*** Opening of GIVEN ENTRIES ***
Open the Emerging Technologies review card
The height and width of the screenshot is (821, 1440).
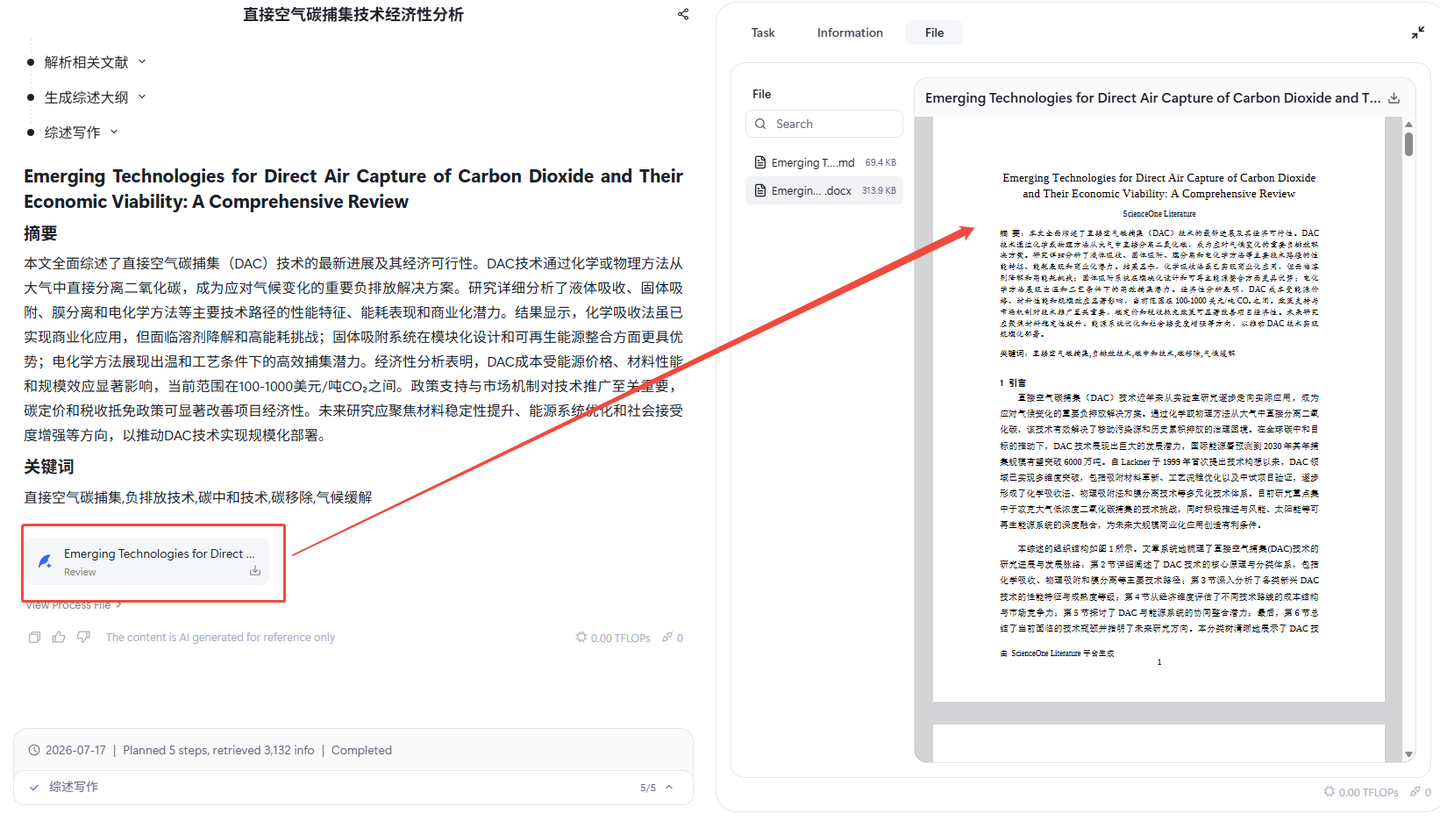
*** Close of GIVEN ENTRIES ***
*** Opening of GIVEN ENTRIES ***
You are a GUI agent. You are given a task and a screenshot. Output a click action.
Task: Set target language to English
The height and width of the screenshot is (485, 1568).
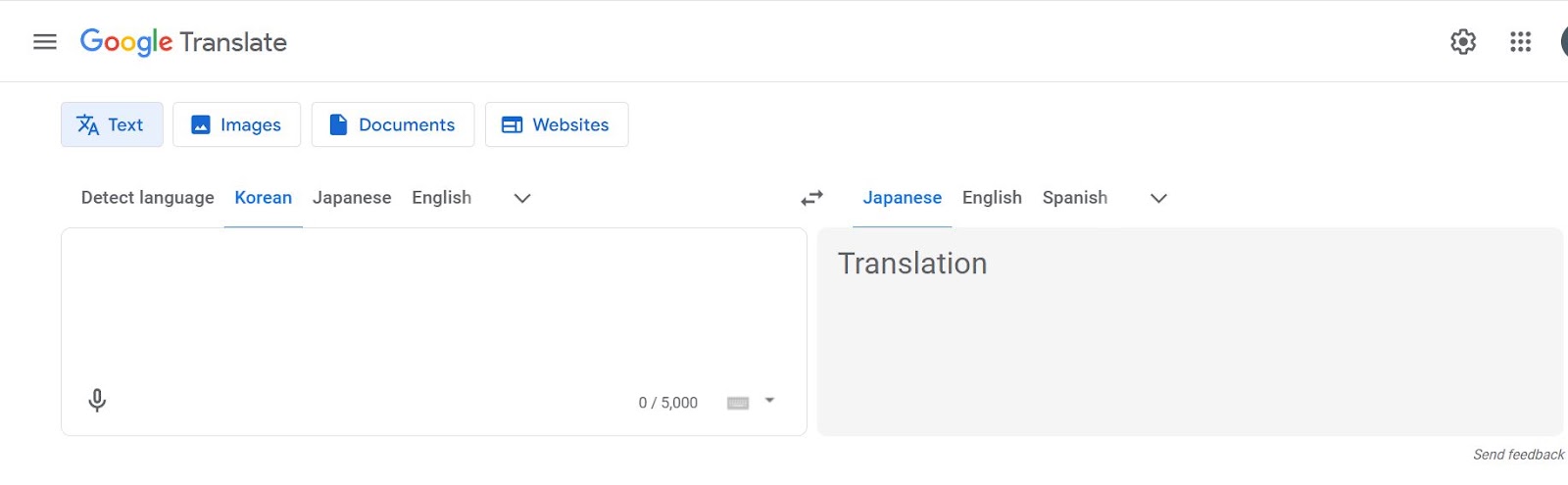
*** Close of GIVEN ENTRIES ***
**INSTRUCTIONS TO FOLLOW**: Report every line of the material above in which "width" appears.

**SOLUTION TO THE EXERCISE**:
The height and width of the screenshot is (821, 1440).
The height and width of the screenshot is (485, 1568).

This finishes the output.